Second, it identifies small CNVs (<50 kb) that go beyond the resolution of testing through 0.25-fold GS. Five cryptic exonic deletions involving single genes were identified in this study. Although two small clinically significant deletions did not fully explain the patients’ neurological issue (case 15 and case 23), the accuracy of detecting such small CNVs have been confirmed by qPCR. In addition, exonic CNVs related to autosomal recessive disorders are often small in size and underappreciated due to the limitations in the routine CNV detection method such as CMA (Yuan et al., 2020). Therefore, mate-pair GS might increase diagnostic yield in cases contributed by small CNVs although this might not be a common cause in NDD patients in this study.

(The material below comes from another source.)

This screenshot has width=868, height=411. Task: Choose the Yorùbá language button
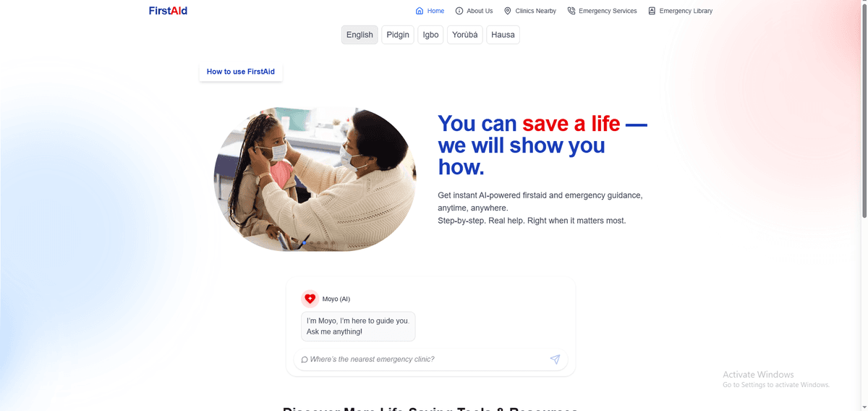pos(465,35)
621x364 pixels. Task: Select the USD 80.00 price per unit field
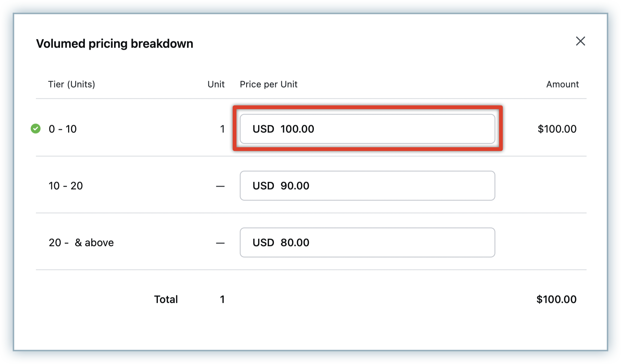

Third, it detects additional SVs and reveals complex rearrangements. In this cohort, five rare inversions were detected in five cases (5%), all of which were small paracentric inversions. But none of these inversions disrupted genes or their interactions with known regulatory elements. They were classified as VUS considering their rarity in the population. In addition, five insertions (5%) were detected, four out of which were involved in complex rearrangements. These five insertions were not related to those previously reported CNVs in each case. Interestingly, three of these four complex insertions were delineated as insertion (duplicated segments) with flanking duplications identified in the insertion site (Table 2). Although no gene disruption was observed, we still classify them as VUS. Genome-wide structure rearrangement discovery is challenging while increasingly attracting our attention with the improvement of sequencing detection methods. However, limited information about polymorphic SVs in the human genome hampers its clinical significance interpretation. Genes interrupted by the breakpoint seen in the patients would be current focus to correlate the diseases for interpretation.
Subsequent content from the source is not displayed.